BEGIN Dataset excerpts
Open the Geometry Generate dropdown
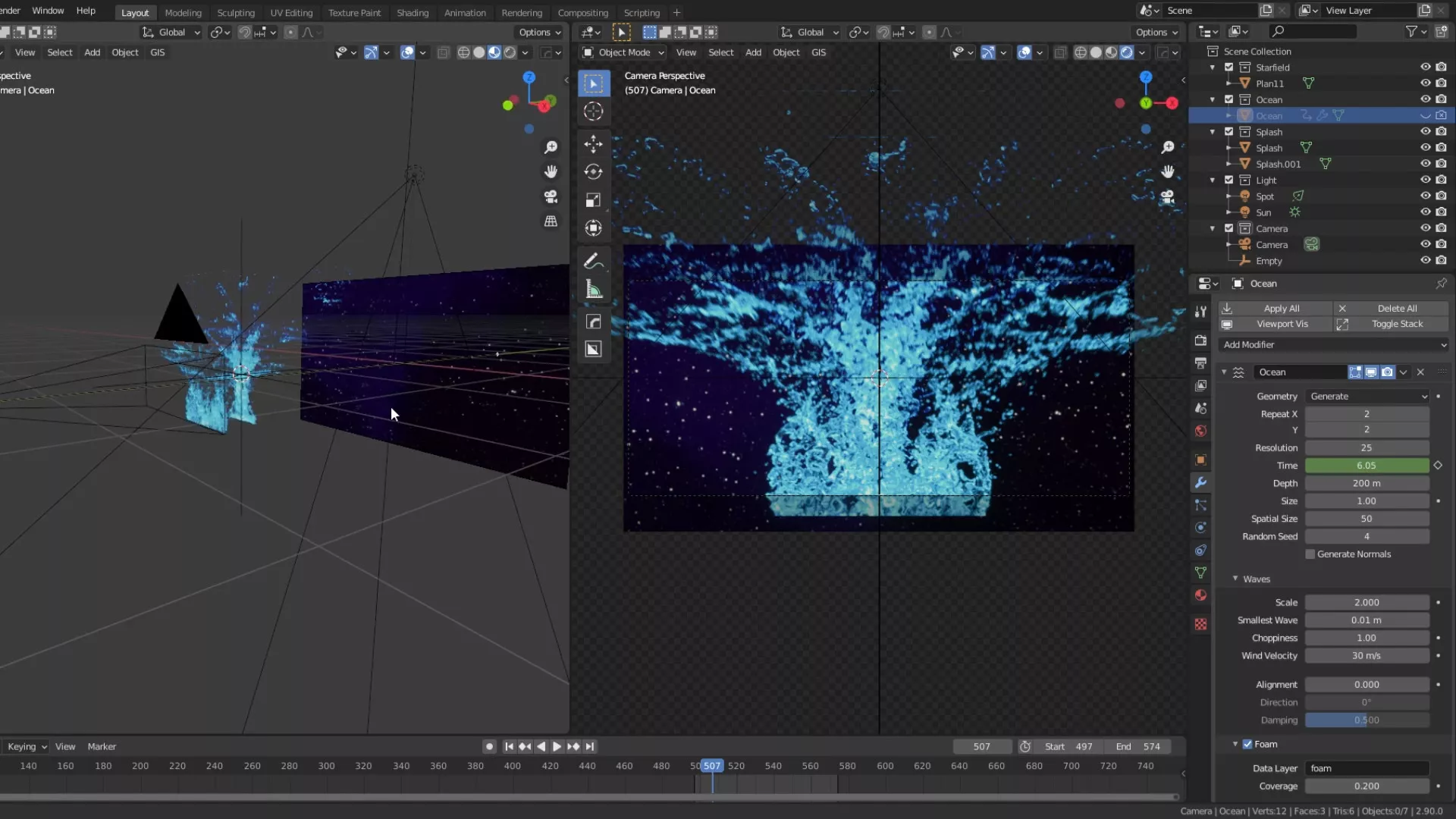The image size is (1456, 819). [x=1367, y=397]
END Dataset excerpts
BEGIN Dataset excerpts
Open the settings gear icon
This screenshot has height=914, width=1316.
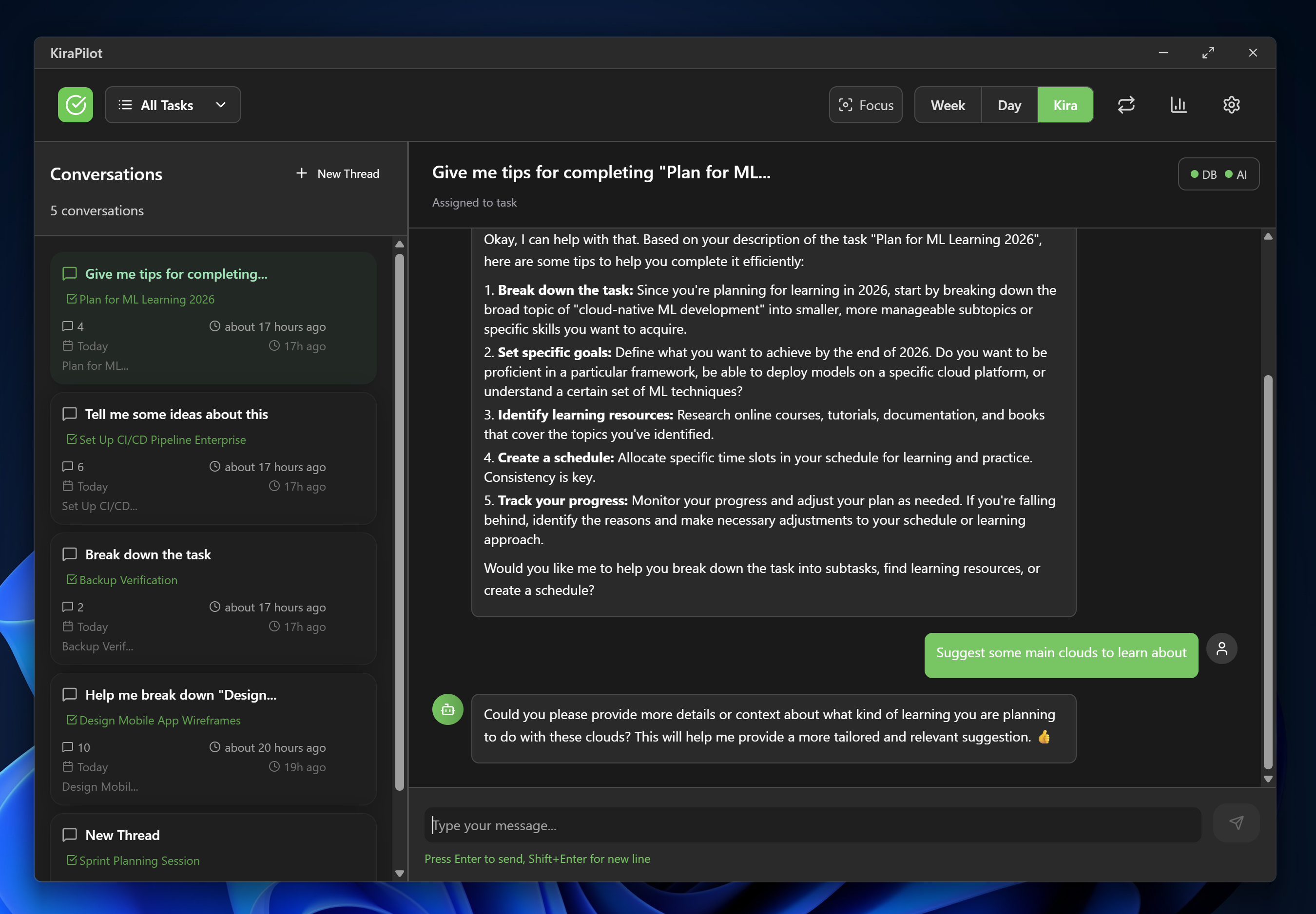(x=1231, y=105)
END Dataset excerpts
- Task requirements: Please rewrite the data starting at the line that contains "Open the settings gear icon" and ending after the line that contains "(x=1231, y=105)", requests included. Scale only the coordinates in the answers by 0.85, round them to whole numbers with halves going up, and leave the pictures out.

- Solved exercise:
Open the settings gear icon
This screenshot has height=914, width=1316.
(x=1046, y=89)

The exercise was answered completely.